Вопрос об эффективности количественного смягчения остается открытым. Многие сторонники утверждают, что QE2 способствовало не только оживлению кредитования, но и росту фондового рынка во второй половине 2010 года. Это, в свою очередь, обеспечило увеличение потребления и высокие показатели экономики США в конце 2010 года. С другой стороны, нет ощущения, что эффект оказался долгоиграющим, если прошли уже два раунда смягчения, а рост остается слабым, не говоря уже про занятость. Очевидный побочный эффект политики QE в том, что инвесторов откровенно «гонят» с рынка госбумаг в акции или сырьевые товары, снижая привлекательность долговых инструментов. QE неэффективно, если банки по-прежнему неохотно одалживают деньги для бизнеса и населению — в таком случае свежая ликвидность идет на фондовый и сырьевой рынки (в том числе и за рубеж), а не для стимулирование местного спроса.
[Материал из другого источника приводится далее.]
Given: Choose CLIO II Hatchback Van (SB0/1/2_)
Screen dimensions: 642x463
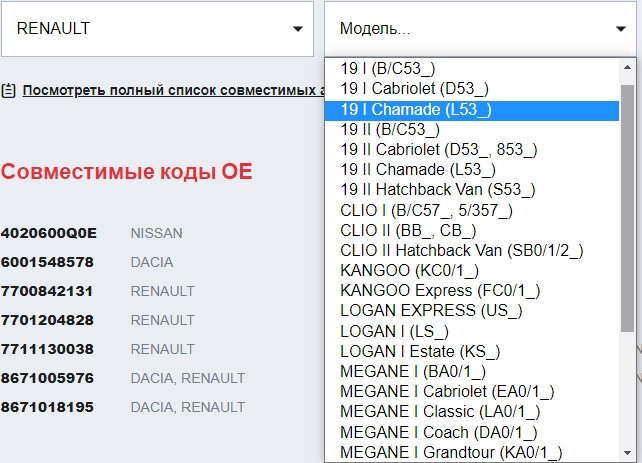Looking at the screenshot, I should 461,249.
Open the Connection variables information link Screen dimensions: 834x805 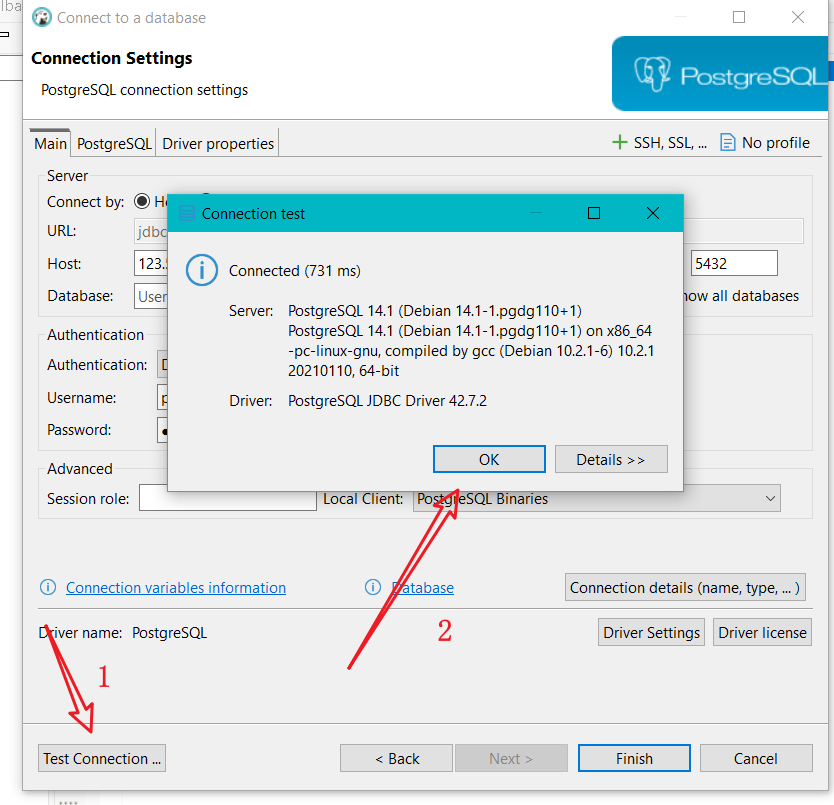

Снижение ставок по однодневным межбанковским кредитам стимулирует банки выдавать МБК более слабым институтам — опосредованно повышая риски в банковской системе.
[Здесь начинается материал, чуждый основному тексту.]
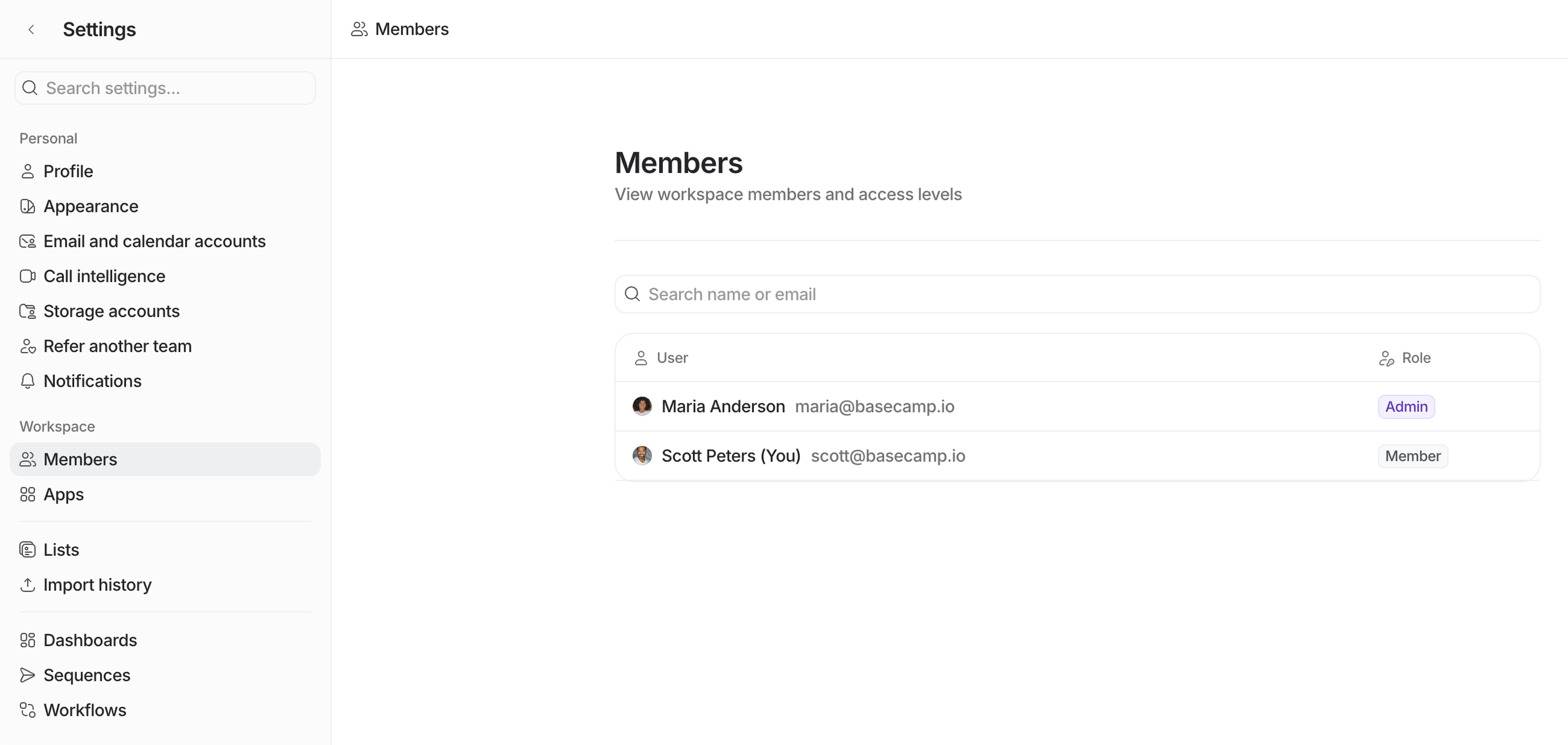1568x745 pixels.
Task: Click the Apps grid icon
Action: [x=27, y=494]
Кроме того, как известно из философии, количество рискует перейти в качество, а осознание, что проблемные активы в итоге удастся сбыть ЦБ, может привести к новому раунду безответственности. В своем заявлении две недели назад ФРС пообещала новые меры по поддержке экономики в дополнение к нулевым процентным ставкам, но будет ли это QE3, не очевидно. Проблем с ликвидностью у крупных банковских систем не наблюдается, а вопросы последствий для банков низкого качества долгов европейской периферии, равно как и высокой безработицы, лежат вне монетарной сферы. Собственно, QE продемонстрировала свою успешность как временная и паллиативная мера для предотвращения краха банковских систем и поддержки ликвидности — своего рода реанимационного инструмента для ослабшей экономики. Для вывода же мировой экономики из палаты интенсивной терапии потребуется иной инструментарий, и не факт, что правительства и центральные банки будут лидерами в выработке новых или (хорошо забытых) мер по обеспечению устойчивого роста.